EXERCISE INSTRUCTIONS: Revise all of the data below by replacing every occurrence of "width" with "breadth" and leaving everything else unchanged. Omit the pictures from your version.

(Stored entries)
** BEGIN **
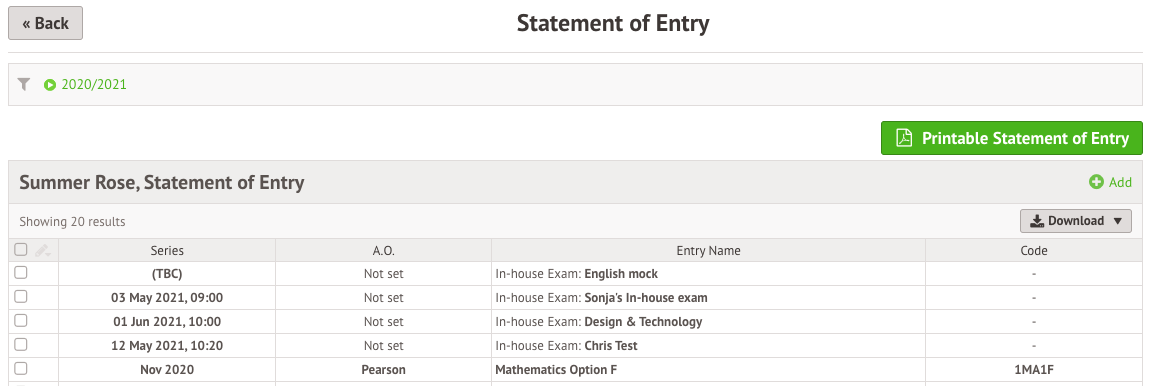Check the English mock row checkbox
The image size is (1150, 386).
point(21,273)
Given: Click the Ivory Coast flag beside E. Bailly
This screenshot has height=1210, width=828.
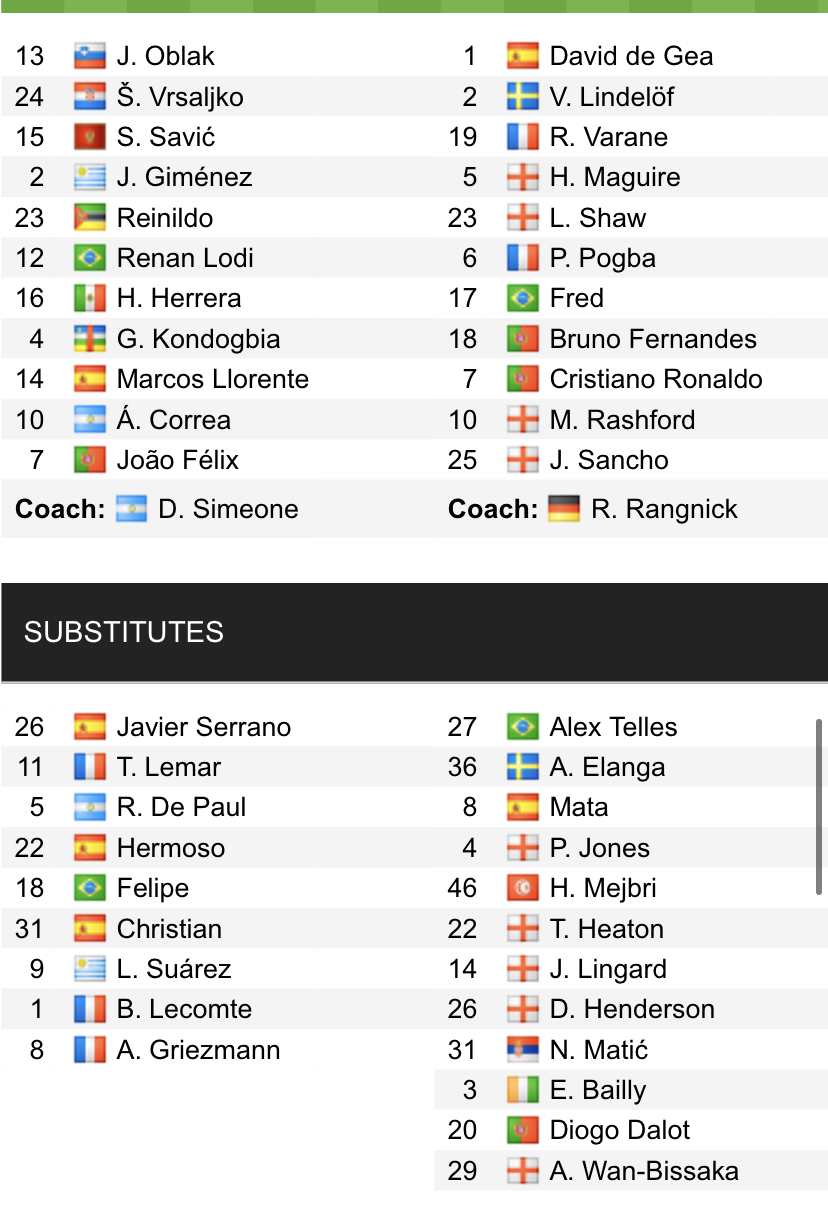Looking at the screenshot, I should pos(522,1090).
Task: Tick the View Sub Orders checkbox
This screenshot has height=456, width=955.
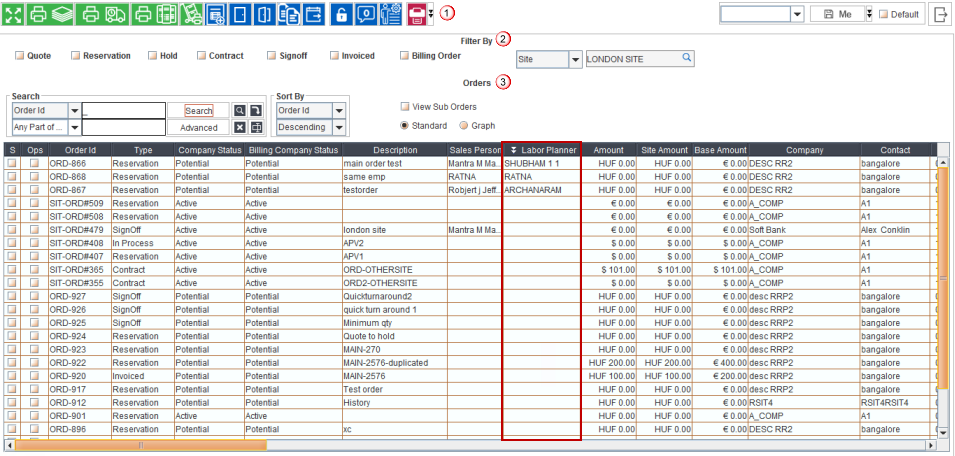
** END **
ANSWER IN FULL:
Check the English mock row checkbox
The image size is (1150, 386).
point(21,273)
Given: Click the Ivory Coast flag beside E. Bailly
This screenshot has height=1210, breadth=828.
Looking at the screenshot, I should pos(522,1090).
Task: Tick the View Sub Orders checkbox
This screenshot has height=456, breadth=955.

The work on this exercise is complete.